Data items

=== Section Start ===

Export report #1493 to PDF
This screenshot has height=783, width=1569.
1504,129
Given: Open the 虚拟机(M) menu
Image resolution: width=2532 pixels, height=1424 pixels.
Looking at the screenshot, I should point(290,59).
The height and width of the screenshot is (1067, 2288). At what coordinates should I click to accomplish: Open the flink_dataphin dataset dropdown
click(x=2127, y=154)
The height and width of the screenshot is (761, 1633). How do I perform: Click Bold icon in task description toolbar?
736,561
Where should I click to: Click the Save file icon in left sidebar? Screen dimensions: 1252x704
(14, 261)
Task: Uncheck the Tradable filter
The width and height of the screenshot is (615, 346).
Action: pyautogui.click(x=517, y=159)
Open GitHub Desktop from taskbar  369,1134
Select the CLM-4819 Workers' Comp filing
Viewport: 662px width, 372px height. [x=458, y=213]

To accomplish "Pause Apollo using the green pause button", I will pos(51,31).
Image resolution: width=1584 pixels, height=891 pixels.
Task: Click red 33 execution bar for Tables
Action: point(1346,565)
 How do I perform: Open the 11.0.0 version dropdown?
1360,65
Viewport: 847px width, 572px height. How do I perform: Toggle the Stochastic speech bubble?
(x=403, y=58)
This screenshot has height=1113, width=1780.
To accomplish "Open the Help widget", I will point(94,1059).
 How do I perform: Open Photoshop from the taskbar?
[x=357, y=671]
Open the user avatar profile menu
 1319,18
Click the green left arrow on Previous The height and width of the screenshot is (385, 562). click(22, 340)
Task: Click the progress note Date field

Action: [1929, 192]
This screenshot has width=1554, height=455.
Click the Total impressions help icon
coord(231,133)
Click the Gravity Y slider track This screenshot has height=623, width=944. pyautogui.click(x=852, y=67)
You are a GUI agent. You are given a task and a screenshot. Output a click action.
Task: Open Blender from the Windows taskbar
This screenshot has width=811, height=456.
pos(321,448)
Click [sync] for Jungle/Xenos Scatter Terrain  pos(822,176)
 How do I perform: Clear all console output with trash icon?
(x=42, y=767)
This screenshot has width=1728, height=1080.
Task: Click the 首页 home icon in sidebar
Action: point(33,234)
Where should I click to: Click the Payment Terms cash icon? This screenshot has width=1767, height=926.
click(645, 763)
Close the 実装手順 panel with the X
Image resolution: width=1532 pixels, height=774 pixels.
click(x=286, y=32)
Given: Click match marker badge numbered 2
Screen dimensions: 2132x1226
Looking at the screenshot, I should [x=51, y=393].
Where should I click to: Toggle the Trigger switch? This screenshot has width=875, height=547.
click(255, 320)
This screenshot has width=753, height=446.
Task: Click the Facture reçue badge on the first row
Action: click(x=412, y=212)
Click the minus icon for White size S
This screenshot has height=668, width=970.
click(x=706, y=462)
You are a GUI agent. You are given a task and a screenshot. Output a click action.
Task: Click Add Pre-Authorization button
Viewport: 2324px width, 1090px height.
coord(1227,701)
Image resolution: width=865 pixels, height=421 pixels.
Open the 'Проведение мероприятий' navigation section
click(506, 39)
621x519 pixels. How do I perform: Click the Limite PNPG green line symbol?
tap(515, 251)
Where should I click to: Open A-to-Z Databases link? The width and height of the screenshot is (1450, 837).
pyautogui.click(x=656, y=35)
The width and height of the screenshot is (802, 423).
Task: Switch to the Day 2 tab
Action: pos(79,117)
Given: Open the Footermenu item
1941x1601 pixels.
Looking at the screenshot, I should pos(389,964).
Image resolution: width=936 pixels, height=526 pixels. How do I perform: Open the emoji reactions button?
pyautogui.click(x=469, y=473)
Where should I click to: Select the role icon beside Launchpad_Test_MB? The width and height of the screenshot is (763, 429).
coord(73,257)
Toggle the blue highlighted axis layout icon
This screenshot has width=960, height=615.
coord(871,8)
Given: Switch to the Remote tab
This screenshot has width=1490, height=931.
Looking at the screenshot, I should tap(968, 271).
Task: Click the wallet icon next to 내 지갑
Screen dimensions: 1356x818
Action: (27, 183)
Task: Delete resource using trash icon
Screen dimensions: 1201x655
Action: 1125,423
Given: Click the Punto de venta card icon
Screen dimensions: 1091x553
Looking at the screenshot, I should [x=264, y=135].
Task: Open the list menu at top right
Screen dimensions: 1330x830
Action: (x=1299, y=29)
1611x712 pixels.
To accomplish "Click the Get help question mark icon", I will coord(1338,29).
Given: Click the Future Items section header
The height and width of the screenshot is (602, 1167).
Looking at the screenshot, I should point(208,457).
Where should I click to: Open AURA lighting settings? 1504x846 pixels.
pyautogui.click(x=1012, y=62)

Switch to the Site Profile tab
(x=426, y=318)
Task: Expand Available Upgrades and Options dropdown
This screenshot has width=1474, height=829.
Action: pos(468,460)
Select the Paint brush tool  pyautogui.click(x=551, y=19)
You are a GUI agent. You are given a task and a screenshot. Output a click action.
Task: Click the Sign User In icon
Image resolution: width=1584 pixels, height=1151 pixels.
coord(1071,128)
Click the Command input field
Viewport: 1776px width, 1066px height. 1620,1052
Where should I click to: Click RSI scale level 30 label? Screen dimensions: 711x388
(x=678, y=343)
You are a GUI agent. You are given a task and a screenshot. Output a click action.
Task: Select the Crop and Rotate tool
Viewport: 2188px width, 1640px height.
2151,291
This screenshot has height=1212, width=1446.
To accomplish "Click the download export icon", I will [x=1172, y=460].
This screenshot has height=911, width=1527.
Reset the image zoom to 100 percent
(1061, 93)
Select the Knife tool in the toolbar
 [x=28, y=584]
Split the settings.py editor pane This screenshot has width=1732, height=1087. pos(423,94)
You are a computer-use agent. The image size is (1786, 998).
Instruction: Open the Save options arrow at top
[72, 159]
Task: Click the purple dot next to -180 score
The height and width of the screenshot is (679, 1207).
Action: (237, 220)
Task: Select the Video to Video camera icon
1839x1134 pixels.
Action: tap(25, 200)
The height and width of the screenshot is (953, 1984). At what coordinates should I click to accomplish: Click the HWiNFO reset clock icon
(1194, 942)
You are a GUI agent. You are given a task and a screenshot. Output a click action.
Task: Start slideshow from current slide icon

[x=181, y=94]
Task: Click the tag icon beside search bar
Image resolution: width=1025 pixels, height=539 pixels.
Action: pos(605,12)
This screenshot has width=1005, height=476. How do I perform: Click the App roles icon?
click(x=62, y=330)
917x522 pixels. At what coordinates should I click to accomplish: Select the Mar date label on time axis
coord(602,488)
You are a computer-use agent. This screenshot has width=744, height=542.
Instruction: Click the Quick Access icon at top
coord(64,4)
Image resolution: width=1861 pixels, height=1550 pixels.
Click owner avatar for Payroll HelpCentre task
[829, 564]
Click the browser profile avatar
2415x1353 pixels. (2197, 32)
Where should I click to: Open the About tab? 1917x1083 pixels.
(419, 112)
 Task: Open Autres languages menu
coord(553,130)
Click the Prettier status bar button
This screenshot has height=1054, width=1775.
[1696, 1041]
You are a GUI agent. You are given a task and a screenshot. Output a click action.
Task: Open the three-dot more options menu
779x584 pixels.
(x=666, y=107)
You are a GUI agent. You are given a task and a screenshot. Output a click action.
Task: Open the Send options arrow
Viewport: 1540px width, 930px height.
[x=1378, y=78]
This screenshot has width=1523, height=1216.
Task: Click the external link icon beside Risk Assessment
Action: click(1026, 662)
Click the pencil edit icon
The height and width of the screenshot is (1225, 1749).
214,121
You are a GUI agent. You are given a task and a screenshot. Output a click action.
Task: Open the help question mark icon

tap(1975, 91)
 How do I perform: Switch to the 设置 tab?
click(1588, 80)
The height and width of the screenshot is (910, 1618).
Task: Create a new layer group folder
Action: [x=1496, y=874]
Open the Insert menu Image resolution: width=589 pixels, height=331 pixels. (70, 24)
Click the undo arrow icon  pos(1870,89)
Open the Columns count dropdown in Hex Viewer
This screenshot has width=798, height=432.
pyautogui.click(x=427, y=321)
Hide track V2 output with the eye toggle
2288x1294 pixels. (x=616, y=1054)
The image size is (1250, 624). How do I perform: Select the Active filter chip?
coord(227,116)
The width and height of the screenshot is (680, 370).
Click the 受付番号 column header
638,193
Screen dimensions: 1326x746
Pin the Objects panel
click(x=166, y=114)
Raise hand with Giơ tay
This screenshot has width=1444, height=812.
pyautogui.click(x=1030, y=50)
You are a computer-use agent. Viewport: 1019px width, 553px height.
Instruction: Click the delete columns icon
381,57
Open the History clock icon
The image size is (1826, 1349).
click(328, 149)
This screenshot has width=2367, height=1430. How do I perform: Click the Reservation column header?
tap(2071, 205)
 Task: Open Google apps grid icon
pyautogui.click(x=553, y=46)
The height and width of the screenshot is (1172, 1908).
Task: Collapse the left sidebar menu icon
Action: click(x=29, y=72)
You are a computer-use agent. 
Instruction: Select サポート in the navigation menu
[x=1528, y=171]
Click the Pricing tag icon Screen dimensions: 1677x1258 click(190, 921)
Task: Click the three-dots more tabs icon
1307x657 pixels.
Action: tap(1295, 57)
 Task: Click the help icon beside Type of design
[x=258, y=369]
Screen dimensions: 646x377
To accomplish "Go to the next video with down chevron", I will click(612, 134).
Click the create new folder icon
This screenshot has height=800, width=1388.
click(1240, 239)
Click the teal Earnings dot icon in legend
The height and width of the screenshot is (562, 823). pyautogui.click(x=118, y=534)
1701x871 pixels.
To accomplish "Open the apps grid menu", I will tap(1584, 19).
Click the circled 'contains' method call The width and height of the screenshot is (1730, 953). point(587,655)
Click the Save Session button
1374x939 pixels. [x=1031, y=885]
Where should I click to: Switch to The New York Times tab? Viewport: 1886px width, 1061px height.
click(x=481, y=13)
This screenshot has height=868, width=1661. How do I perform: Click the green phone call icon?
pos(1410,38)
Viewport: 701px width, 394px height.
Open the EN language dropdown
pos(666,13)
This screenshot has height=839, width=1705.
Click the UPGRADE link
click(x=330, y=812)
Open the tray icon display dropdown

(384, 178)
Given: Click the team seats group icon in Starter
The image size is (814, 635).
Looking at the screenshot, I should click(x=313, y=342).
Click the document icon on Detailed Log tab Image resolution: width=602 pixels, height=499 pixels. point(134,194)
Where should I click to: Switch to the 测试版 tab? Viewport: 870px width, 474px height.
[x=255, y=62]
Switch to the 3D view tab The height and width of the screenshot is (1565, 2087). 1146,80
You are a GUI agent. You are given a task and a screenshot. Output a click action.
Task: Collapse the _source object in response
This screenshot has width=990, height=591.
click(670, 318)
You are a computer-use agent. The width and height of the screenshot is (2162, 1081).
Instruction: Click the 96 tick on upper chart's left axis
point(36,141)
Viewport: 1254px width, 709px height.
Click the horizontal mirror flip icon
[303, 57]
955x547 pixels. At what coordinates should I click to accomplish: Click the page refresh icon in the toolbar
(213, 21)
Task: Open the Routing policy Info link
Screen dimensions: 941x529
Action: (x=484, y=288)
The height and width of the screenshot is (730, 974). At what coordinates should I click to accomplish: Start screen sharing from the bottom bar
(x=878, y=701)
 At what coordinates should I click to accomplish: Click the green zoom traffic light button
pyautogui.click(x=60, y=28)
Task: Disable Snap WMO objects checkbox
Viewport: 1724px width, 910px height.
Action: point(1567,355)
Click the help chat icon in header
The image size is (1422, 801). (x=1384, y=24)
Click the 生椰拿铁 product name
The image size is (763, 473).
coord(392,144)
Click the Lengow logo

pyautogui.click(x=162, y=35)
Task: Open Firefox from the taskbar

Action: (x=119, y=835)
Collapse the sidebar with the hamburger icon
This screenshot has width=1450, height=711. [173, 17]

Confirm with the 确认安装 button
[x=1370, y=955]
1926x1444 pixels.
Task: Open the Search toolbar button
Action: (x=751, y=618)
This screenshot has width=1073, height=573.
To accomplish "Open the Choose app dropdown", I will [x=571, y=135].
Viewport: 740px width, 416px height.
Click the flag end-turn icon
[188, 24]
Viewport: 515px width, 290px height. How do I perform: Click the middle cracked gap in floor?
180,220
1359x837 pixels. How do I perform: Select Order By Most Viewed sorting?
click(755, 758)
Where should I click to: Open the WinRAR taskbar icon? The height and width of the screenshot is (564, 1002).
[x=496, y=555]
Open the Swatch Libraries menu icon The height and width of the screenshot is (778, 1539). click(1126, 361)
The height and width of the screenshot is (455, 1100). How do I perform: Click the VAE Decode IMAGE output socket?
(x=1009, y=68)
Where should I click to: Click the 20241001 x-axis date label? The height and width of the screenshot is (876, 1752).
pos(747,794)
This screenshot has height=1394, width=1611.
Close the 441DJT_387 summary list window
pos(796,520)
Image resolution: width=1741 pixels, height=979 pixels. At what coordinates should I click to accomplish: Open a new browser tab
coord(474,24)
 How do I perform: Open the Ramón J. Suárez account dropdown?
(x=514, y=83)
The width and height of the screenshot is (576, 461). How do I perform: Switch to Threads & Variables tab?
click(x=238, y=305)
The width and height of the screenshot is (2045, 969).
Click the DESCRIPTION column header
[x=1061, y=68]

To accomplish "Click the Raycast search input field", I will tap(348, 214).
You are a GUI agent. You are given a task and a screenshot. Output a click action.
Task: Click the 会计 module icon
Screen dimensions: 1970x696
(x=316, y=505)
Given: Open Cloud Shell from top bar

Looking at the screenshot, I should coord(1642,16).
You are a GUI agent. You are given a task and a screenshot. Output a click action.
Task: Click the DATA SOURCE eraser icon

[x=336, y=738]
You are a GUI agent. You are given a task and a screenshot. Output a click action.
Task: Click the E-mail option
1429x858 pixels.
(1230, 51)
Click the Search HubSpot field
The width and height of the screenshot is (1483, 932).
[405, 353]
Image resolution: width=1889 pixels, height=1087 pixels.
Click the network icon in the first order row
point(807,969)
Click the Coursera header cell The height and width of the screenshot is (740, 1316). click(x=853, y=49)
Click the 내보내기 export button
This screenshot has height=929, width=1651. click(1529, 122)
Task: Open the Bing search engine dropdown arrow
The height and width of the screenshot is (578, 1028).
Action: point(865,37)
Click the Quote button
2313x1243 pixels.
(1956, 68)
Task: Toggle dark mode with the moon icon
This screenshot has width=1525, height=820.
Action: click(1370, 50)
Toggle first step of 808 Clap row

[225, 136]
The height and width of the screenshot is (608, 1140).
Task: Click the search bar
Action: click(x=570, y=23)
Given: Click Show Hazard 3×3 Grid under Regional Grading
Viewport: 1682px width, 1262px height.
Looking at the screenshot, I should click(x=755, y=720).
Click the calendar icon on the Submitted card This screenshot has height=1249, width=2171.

=== Section End ===

Your answer must be a copy of every line in the data above that holds the string "computer".

You are a computer-use agent. The image size is (1786, 998).
You are a computer-use agent. This screenshot has width=744, height=542.
You are a computer-use agent. Viewport: 1019px width, 553px height.
You are a computer-use agent. 
You are a computer-use agent. The width and height of the screenshot is (2162, 1081).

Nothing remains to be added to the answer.